Desde luego, es algo meramente tautológico que si forzáramos a los alemanes a que se gastaran millonadas en nuestras compañías, el empleo y el crecimiento repuntarían en España. Como lo habría hecho en las naves industriales de Olivetti si tras la generalización del ordenador personal, los distintos Gobiernos hubiesen forzado a sus ciudadanos a seguir adquiriendo máquinas de escribir. Pero todos convendremos en que eso habría sido un disparate.

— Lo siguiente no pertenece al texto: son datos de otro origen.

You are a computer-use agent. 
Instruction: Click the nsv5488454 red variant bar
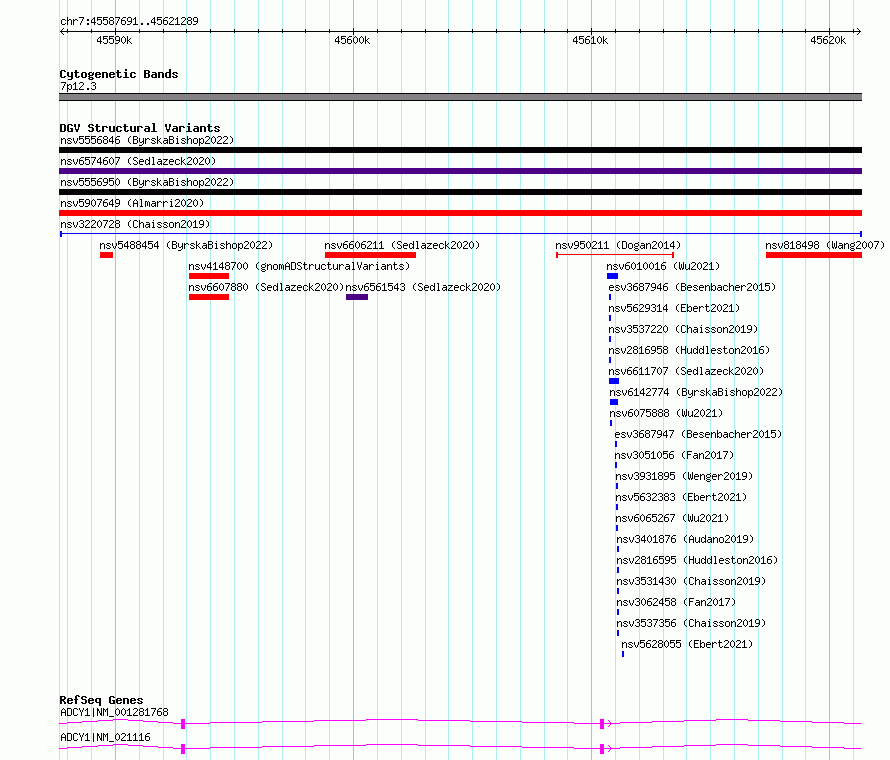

Lo lógico sería que procediéramos a reorientar nuestras empresas hacia la exportación, algo que poco a poco ha ido haciendo el sector privado pese los obstáculos regulatorios impuestos por el sector público (desde 2007, nuestras exportaciones han aumentado un 13% y nuestras importaciones se han reducido un 8,5%, lo que significa que nuestro saldo exterior ha mejorado un 50%). Pero para ello necesitamos mercados más libres y más ahorro –interior o exterior– con el que recapitalizar y reconvertir a las empresas nacionales. Justo lo contrario de lo que nos ofrece el plan por el empleo del G-20.
De hecho, ahora mismo, los problemas de España proceden de que se nos cortocircuite el flujo de crédito exterior para refinanciar las deudas que no podemos atender (y no las podremos atender mientras no completemos el reajuste de nuestro aparato productivo). Análogamente, los problemas de la economía mundial podrían venir de que los países deudores impagaran sus deudas y los países acreedores sufrieran un grotesco agujero en sus cuentas que no pudiesen cubrir con sus propios ahorros internos. En tal caso, ¿qué sentido puede esconder que aquellos que podrían financiarnos pasen, en cambio, a dilapidar su capital? ¿Qué sentido hay detrás de descapitalizar a los acreedores justo en el momento en que más deben blindarse contra las suspensiones de pagos? Se me escapa, pero no es de extrañar: Keynes nunca supo ver más allá de sus anteojeras y, como resultado, los políticos y economistas actuales sólo adivinan a obsesionarse por mejorar unas décimas el crecimiento del PIB y del empleo para los próximos trimestres a costa de la supervivencia de nuestros sistemas económicos en el largo plazo.